Oppenheimer was the perfect book/movie to arrive at this moment. The United States was in a race to produce a nuclear bomb before Germany could, knowing that Germany would surely use such a weapon to hold the world hostage. The goal was so important that the army overlooked known connections scientists had with Communism. Communism was a new idea at the time and what communism would be like as a form of government was unknown, although the world was learning. Oppenheimer was a humanist, not a Communist. He gave money for causes backed by the Communist Party, like the Spanish Civil War, but he never joined. Before he made the bomb no one particularly cared about his leftist ideas, but after the bomb was built and successfully and horrifically used in Japan, Lewis Strauss, a member of the Atomic Energy Commission accused Oppenheimer of being a communist and implied that he was a traitor. Oppenheimer, still stunned by the guilt he felt over the implications of using the atomic bomb in Japan said, "Now I am become Death, the destroyer of worlds," a line from the Bhagavad Gita.
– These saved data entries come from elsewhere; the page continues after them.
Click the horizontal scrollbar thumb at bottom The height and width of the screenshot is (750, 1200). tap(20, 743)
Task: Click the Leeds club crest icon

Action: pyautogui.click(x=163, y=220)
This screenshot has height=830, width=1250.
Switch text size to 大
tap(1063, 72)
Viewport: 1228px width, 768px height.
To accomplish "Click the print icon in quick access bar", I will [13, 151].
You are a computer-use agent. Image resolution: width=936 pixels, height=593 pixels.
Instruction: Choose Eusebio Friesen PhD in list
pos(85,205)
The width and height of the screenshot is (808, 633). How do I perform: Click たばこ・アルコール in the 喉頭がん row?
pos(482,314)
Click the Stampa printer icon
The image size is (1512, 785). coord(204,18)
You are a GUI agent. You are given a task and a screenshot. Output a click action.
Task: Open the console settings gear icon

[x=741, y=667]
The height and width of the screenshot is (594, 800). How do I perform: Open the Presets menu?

The point of this little digression should be clear to nerds who understand the dual nature of all that humans do or create; the reason most religions have a version of the Garden of Eden story. That AI is useful to businesses and academics is the positive side of things. The internet is going nuts over the potential of AI to save hours of productive human time now spent on record-keeping and the kinds of secretarial and HR tasks that must be done if a business is to thrive. The arrival of word processors and spreadsheets and the whole Microsoft Office suite ended those storied Mad Men days when every office had a secretary and maybe a stenographer and a pool of typists. Secretaries still exist but not everyone gets to have one. Often, they operate independently as Personal Assistants.
Artificial intelligence was first invented in fiction. Science fiction often foretells future trends in societies. Authors of science fiction imagined both sides of AI, the usefulness, and the ways the tech could be abused; how AI would help mankind, and its potential to hurt mankind. Once an idea is hatched and catches popular attention, geeks believe that they have received a new assignment from the universe and that they must complete it, or it will keep them awake at night. You are our twenty-first-century Oppenheimers. Sci-fi writers warned us that AI had the same possibilities for good and evil as any other technology.
The Large Language Model is particularly ripe for abuse. The fact that it exists at all abuses our legal protections for creators of art in all forms, written, graphic/painting/photography, and music. It is the one aspect of AI that must be discussed and reevaluated. It works. Now that we know it works, we need to figure out how people will be paid for the work that was gobbled up by algorithms to produce the LLM. We should find nerds, philosophers, artists, and law experts meeting regularly, perhaps in a new AI think tank to discuss payments, regulations, limitations, and philosophical questions. This technology has indeed taken us by surprise. Its success is premature. I do not say the word nerd with derision. I love the nerds of the world. But there will be negative consequences if this tech has an unethical beginning. Please fix this.